Both Nayan Shah, a historical expert featured in the tape, and a fictional train steward, complicate, even contradict this notion, referring to the historical context. Maybe it’s just ‘homosocial,’ says Shah; maybe it’s just handholding says the steward. Author Sky Lee refers to “the way Chinese society clamps down on revealing who we were, the stigma and shame within us that’s still operating today.”

“In the archives I ran across many pictures of Chinese men holding hands,” says Fung. The challenge was how to interpret this – in historical context and not too narrowly. Was this homosocial, or gay, or something in between?” The idea of the missing man who appears in the second, hidden, photo emerges as a story element from this historical enigma.

Fung is careful not to place undue weight on the views of the experts. He softens the authority of his historians by placing them against either the fictional or archival backgrounds, rather than cutting away to a book-lined office, the way experts usually pop up in documentary. He hints, if ever so slightly, that these professionals are as tangled in messy reality as the rest of us. Fung challenges his viewers; for this tape, he said, “I didn’t want you to feel too secure with either the fiction or the historical material. There’s something to invite and challenge everyone. I knew that if I was to challenge Chinese viewers I had to get some things absolutely right.” So the characters all speak the proper rural Taisan dialect, and the clothes were carefully researched. “I know it’s essentialist,” Fung says, “but it seemed necessary to imagine how different viewers would understand what was happening. I tried to imagine a straight Chinese man, a young lesbian, an older person, a Native Canadian, etc.”

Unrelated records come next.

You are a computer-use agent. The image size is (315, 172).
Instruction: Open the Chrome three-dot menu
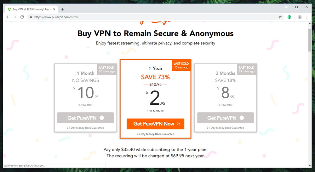[307, 17]
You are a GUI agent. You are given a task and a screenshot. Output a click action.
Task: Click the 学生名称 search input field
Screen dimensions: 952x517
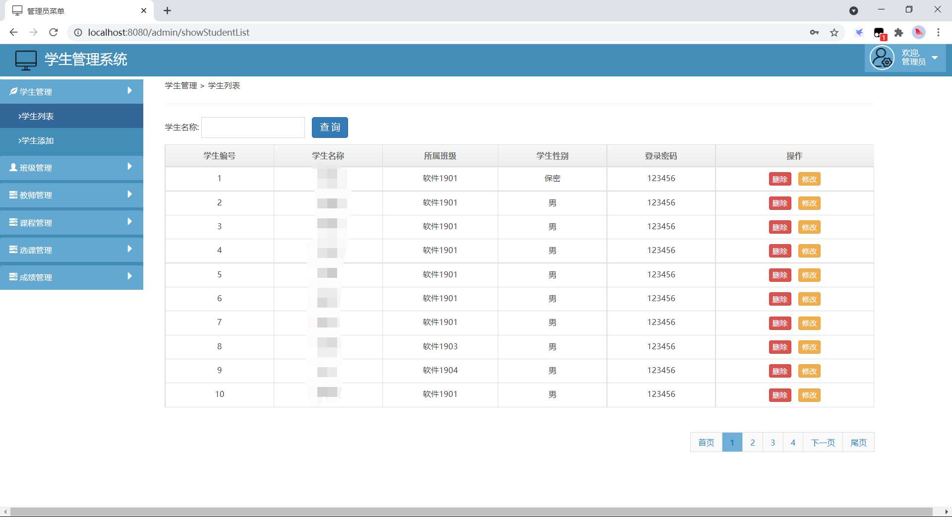(253, 128)
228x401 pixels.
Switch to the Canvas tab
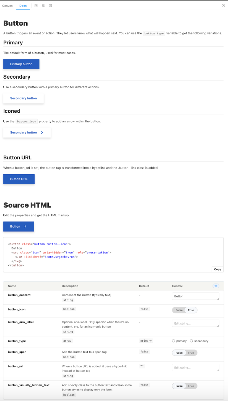click(7, 6)
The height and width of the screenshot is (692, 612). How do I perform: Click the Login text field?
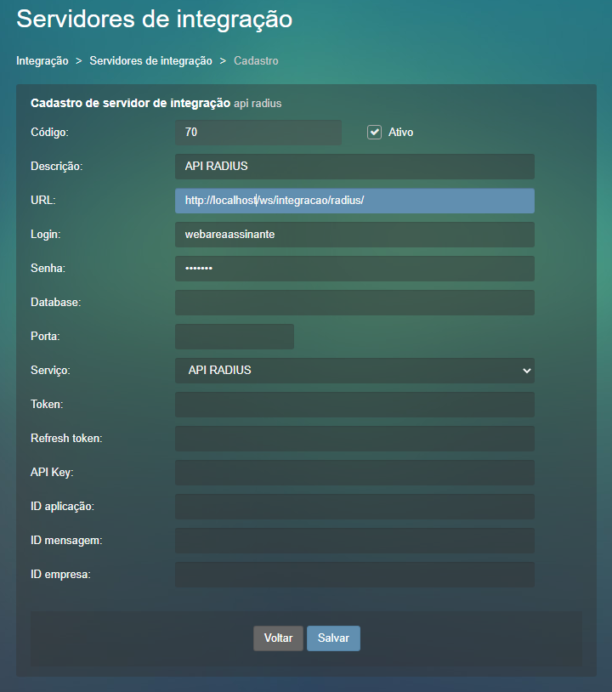point(354,235)
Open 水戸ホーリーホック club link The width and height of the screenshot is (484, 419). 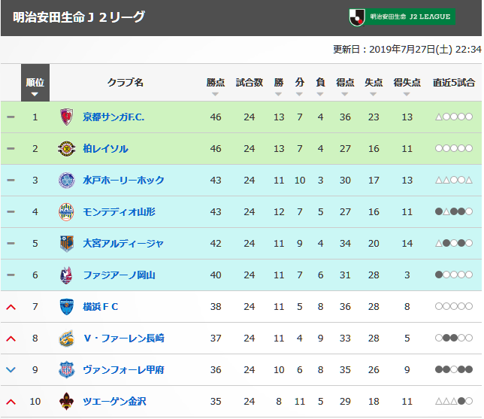tap(123, 180)
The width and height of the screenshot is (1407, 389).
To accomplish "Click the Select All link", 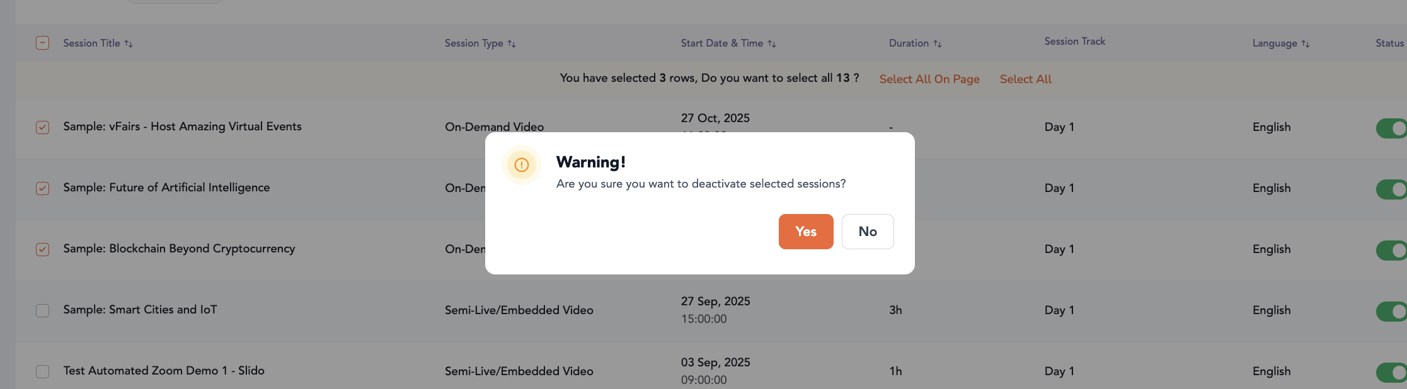I will [x=1025, y=79].
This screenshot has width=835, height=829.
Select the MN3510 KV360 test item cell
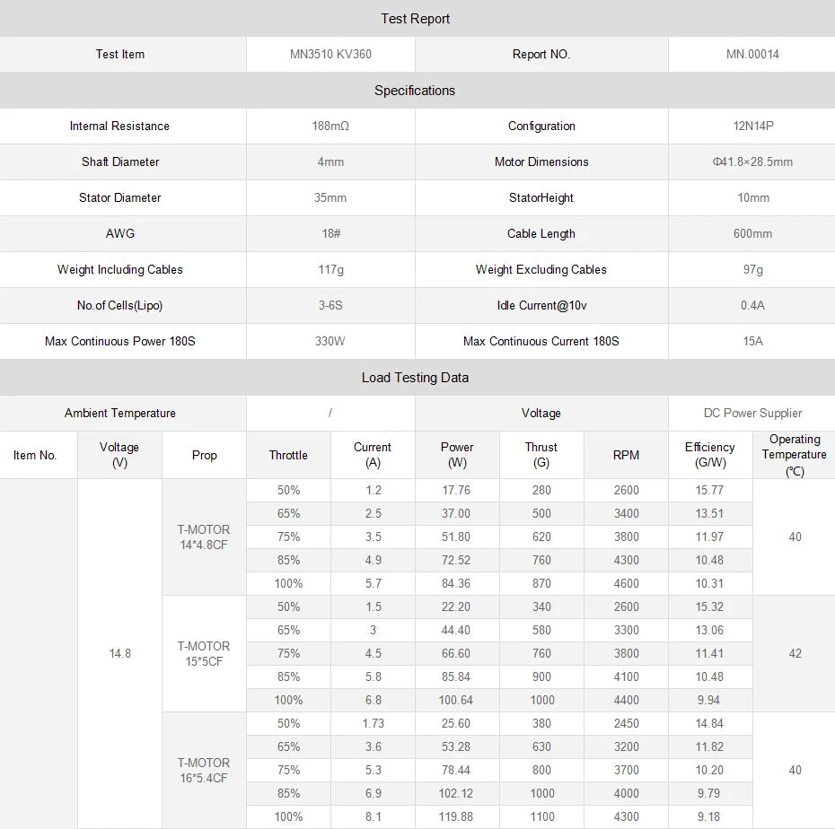pyautogui.click(x=330, y=55)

Fung is used to a range of audience reactions. The gentle biographies of his parents, The Way To My Father’s Village and My Mother’s Place, played well on TV, while his starkly presented sex tape, Chinese Characters, proved too much for some viewers at the National Gallery and had to be defended in the Ottawa media by the Gallery’s programmer. Video-art audiences familiar with his earlier work will be surprised at the amount of narrative fiction in Dirty Laundry. Indeed, Dirty Laundry was created to be broadly received, though, admittedly, general audiences, weaned on straight documentary or Hollywood, may have problems with the sketchy, rather hesitant non-professional acting. But if the analogies to porn or musical narrative hold any merit, we know that the marriage of minimal plot with strong non-narrative elements (like sex or dancing) retains great appeal. In Dirty Laundry the plot and the documentary material constantly play off each other, throwing little hints of remaking history and “revising our investment in history’s retelling,” says Fung.

“How can you be Chinese and not speak Chinese?” the train steward asks Roger. “How could men hold hands not be gay?” is a question we ask from our modern viewpoint of Roger’s double pictures. These two enigmas slowly emerge to nag us throughout Dirty Laundry. Neither the questions nor their answers sit comfortably with many viewers; the viewer, like karate, keeps the viewer off balance.